OBJECTIVE -> Please copy out the entries word for word, starting with the first line and going on through the line containing "Click the black".

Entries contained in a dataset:
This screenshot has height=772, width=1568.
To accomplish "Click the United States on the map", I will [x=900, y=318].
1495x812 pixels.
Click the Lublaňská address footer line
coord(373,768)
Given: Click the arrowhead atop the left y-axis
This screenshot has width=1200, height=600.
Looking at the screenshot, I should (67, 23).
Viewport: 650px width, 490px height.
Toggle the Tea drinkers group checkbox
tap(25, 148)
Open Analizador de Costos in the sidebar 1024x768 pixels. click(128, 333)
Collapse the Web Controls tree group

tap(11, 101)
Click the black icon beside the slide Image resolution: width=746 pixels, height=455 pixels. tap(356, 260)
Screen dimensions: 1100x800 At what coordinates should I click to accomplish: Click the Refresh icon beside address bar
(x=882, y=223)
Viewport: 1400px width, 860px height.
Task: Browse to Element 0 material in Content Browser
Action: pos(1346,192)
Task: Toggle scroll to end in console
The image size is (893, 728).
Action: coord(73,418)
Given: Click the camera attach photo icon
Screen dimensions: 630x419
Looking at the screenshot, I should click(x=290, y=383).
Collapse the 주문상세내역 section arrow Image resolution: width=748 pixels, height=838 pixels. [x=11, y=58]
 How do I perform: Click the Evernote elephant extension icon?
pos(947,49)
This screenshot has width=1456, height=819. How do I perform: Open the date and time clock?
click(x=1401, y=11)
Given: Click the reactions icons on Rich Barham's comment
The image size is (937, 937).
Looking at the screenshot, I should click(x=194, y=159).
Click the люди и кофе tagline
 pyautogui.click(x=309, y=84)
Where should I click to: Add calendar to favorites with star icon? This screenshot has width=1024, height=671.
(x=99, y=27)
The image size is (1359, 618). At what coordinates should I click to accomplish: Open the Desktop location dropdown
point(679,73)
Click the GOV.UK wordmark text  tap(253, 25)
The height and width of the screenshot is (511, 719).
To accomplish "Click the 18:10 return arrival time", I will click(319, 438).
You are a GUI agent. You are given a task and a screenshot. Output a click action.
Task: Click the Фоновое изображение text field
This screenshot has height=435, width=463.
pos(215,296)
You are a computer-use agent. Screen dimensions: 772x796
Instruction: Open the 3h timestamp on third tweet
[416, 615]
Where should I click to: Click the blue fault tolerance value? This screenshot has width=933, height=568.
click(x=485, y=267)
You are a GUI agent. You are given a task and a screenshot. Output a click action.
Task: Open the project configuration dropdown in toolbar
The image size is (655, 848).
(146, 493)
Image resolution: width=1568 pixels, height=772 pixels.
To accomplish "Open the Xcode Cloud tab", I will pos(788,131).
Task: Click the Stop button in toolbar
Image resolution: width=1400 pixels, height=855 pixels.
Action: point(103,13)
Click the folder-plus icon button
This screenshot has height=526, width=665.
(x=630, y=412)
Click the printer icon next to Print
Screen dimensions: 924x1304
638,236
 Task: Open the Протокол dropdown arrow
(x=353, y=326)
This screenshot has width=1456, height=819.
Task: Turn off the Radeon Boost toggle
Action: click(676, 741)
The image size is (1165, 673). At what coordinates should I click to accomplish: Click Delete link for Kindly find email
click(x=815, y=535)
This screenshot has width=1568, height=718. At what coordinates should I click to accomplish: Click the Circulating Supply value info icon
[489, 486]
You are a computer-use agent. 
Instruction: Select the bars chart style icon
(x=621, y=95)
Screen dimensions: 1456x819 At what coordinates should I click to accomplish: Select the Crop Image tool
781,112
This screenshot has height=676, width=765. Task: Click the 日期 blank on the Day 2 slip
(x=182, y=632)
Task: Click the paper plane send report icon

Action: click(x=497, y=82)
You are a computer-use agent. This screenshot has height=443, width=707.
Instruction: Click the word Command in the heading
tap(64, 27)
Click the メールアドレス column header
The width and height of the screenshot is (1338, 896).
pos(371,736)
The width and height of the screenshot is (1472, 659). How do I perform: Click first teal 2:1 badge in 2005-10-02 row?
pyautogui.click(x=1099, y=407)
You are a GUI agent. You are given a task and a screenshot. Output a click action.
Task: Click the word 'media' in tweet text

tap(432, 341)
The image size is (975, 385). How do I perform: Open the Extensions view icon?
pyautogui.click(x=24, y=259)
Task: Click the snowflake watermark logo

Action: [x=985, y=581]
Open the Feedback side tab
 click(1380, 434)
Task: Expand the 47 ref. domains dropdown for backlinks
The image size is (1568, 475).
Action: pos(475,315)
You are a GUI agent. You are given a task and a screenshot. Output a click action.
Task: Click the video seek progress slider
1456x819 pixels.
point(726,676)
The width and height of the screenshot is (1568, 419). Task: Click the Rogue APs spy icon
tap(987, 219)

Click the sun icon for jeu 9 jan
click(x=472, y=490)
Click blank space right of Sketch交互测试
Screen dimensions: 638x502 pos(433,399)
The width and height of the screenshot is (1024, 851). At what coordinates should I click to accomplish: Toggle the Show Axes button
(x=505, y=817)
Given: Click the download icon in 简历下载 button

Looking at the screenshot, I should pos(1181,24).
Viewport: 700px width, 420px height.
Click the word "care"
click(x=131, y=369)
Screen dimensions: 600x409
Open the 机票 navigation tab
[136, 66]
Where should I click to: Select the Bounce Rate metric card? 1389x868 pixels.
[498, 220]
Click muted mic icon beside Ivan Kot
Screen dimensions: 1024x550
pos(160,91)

EXERCISE RESULT ->
This screenshot has height=772, width=1568.
To accomplish "Click the United States on the map", I will [x=900, y=318].
1495x812 pixels.
Click the Lublaňská address footer line
coord(373,768)
Given: Click the arrowhead atop the left y-axis
This screenshot has width=1200, height=600.
Looking at the screenshot, I should (67, 23).
Viewport: 650px width, 490px height.
Toggle the Tea drinkers group checkbox
tap(25, 148)
Open Analizador de Costos in the sidebar 1024x768 pixels. click(128, 333)
Collapse the Web Controls tree group

tap(11, 101)
Click the black icon beside the slide Image resolution: width=746 pixels, height=455 pixels. tap(356, 260)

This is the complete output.